→ ESERCIZI
1. Nell'articolo sui consulenti finanziari, quali ruoli ricopre Nicola Scambia?
2. Prolunga l'articolo sui consulenti finanziari, riprendendo subito dopo la sua ultima frase.

═══ TESTO DI PARTENZA ═══

Consulenti finanziari, Scambia: per rilanciare il settore serve una maggiore presenza sindacale
Secondo Nicola Scambia, consulente finanziario e dirigente di Federpromm, le politiche del lavoro partecipative sono parte integrante dei criteri di responsabilità sociale delle imprese, e rappresenterebbero un valore aggiunto per banche e reti che vogliano rafforzare il proprio profilo ESG e la proprio rete di consulenti.
Parlare di Sindacato all’interno della categoria dei consulenti finanziari, ancora oggi, risulta difficile o, a seconda del livello di portafoglio individualmente amministrato, quasi impossibile. Non è un problema di comprendonio, ma di interesse: ai consulenti “old” (ossia la maggior parte dei 33.000 professionisti attivi) i problemi della categoria interessano poco, anche perché per decenni sono stati abituati a ritenere ANASF – erroneamente – come il proprio “sindacato”, male interpretando il ruolo di semplice associazione che, invece, riveste una delle più grandi organizzazioni di financial advisers europee.

═══ DATI GREZZI ═══

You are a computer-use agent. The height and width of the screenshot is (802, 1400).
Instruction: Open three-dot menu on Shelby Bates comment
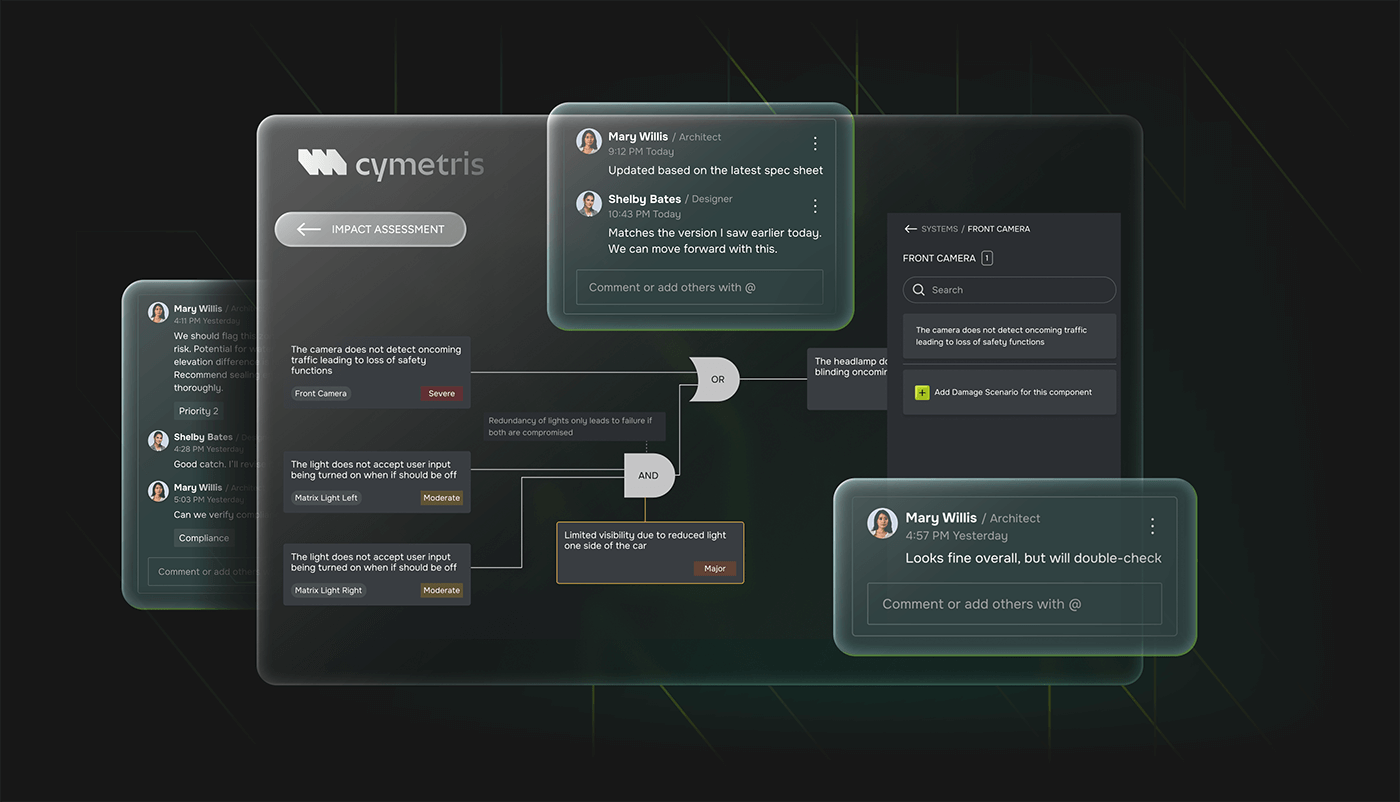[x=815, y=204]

═══

→ RISULTATI
1. Nicola Scambia è consulente finanziario e dirigente di Federpromm.

2.
Fino alla prima MiFID, e cioè fino al 2007, il settore della promozione finanziaria era talmente in crescita – così come i fatturati personali dei consulenti – che i possibili problemi di sistema, quelli cioè in grado di protrarsi nel tempo e creare danni, non sono stati compresi. Solo con l’arrivo delle due MiFID, e con il loro naturale portato di tagli ai margini di ricavo decisi dall’alto, i promotori–consulenti si sono accorti che nessuno aveva coperto loro le spalle: nessuna rappresentanza sindacale di base (ad eccezione di Federpromm), nessuna negoziazione con i governi e con l’Europa, nessuna protesta organizzata, con ANASF che stava un po’ a guardare in attesa di sviluppi, e Assoreti intenta per lo più a comprendere come le banche-reti avrebbero potuto riportare velocemente in utile i propri conti economici.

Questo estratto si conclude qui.